Mon Oct 31 04:00:01 PDT 2022

dmgreen added inline comments.

================
Comment at: llvm/lib/Target/AArch64/AArch64TargetTransformInfo.cpp:2109
+            (Op2Info.isConstant() && Op2Info.isUniform())) {
+          InstructionCost InsertCost = getArithmeticInstrCost(
+              Instruction::InsertElement, Ty, CostKind, Op1Info, Op2Info);
----------------
zjaffal wrote:
> dmgreen wrote:
> > getArithmeticInstrCost should not be used with InsertElement or ExtractElement. It is used for arithmetic instructions like Add and Div. getVectorInstrCost should be used with InsertElement and ExtractElement.
> > 
> > For the i64 Mul case below we hard-coded the values 2 instead, due to the more regular nature of the scalarization. (It was originally 1, but we had to increase it as it was not quite high enough in cases).
> The code before my patch used `getArithmeticInstrCost` should we only use `getVectorInstrCost` then?
I think that using getArithmeticInstrCost in the old code was wrong, yeah. But all the old costmode code is pretty odd, like the way it does `Cost += Cost;`. Using getVectorInstrCost might end up giving too high a cost, if it does I would not be against using a cost of 2, like we do for Mul.

I would expect the basic cost of a vector divide that we expand to be:
`(getArithmeticInstrCost(Div, ScalarTy) + 2 * getVectorInstrCost(Extract) + getVectorInstrCost(Insert)) * VF`. The `2*ExractCost` could be reduced to `1*ExtractCost` if the operand is Uniform.

I haven't done any checking of that scheme though.
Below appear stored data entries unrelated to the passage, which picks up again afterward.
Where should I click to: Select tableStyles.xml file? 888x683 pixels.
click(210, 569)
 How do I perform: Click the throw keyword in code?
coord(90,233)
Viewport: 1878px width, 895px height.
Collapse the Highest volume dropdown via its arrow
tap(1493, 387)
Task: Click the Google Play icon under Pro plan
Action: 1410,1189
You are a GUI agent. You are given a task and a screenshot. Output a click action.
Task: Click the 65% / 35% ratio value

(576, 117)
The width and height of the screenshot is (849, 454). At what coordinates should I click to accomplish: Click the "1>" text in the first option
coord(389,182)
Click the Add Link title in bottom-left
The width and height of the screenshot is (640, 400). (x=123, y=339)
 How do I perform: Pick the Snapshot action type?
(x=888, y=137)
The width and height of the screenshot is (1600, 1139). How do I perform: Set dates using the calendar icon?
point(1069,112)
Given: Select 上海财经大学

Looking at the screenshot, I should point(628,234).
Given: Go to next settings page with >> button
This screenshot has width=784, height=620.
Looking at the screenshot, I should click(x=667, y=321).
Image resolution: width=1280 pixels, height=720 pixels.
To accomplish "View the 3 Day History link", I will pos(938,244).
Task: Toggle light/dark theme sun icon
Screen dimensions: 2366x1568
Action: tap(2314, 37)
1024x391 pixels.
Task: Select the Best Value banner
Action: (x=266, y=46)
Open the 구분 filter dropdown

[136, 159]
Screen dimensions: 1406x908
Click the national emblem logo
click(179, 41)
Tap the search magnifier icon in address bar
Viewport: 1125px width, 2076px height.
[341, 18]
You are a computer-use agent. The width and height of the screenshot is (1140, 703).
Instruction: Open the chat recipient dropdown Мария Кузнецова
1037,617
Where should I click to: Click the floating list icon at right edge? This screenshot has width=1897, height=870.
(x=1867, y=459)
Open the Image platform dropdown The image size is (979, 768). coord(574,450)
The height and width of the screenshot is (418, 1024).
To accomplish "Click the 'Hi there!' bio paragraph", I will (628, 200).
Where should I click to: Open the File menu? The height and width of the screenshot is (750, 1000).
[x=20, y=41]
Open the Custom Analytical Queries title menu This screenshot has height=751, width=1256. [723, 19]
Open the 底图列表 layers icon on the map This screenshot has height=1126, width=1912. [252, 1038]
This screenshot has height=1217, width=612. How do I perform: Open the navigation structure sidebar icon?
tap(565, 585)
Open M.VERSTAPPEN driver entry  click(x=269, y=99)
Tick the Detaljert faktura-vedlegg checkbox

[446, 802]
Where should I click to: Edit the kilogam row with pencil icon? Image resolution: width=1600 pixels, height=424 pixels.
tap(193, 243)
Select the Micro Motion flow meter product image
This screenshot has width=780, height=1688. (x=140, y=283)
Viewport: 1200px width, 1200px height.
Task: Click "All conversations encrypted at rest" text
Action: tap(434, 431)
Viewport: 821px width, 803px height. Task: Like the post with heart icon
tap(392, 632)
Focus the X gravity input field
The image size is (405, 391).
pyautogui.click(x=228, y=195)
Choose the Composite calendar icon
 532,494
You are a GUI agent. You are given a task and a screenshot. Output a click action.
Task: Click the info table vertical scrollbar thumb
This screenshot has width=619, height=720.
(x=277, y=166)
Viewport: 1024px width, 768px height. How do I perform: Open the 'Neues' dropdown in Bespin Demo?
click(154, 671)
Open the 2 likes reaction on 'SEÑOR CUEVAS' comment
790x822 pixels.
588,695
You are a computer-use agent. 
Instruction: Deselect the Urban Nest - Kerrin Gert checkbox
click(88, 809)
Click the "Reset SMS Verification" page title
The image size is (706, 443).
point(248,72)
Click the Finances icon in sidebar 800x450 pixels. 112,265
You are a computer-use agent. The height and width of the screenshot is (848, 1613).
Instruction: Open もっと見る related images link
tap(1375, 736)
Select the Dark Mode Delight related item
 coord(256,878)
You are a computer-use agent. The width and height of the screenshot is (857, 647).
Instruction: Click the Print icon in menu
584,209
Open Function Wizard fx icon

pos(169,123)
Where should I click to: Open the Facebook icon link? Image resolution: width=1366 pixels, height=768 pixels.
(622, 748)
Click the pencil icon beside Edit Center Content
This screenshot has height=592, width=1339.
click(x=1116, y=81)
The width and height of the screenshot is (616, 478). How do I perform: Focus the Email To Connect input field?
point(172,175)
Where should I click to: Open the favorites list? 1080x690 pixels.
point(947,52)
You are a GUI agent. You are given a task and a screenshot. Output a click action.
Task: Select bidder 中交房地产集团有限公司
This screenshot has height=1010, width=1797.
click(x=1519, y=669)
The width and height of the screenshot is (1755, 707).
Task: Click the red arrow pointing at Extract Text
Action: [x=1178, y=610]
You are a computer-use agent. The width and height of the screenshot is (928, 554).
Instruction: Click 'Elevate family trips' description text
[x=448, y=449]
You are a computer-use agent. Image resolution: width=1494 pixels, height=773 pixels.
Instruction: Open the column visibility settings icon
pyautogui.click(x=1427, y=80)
That's where benchmarks come in, to make sure the theory matches practice and it doesn't end up making things worse. There may have been a reason why the old code got things "wrong".

================
Comment at: llvm/lib/Target/AArch64/AArch64TargetTransformInfo.cpp:2116
+                            << " Extract Cost: " << ExtractCost << "\n");
+          return InsertCost + ExtractCost + VTy->getNumElements();
+        }
----------------
zjaffal wrote:
> dmgreen wrote:
> > This is assuming that the cost of the actual divide is 1? That sounds too low in some cases, compared to scalar. Should it be `(InsertCost + ExtractCost + Cost) * VTy->getNumElements()`? 
> The problem is that cost here counts the insert and extract cost so we will end up counting twice.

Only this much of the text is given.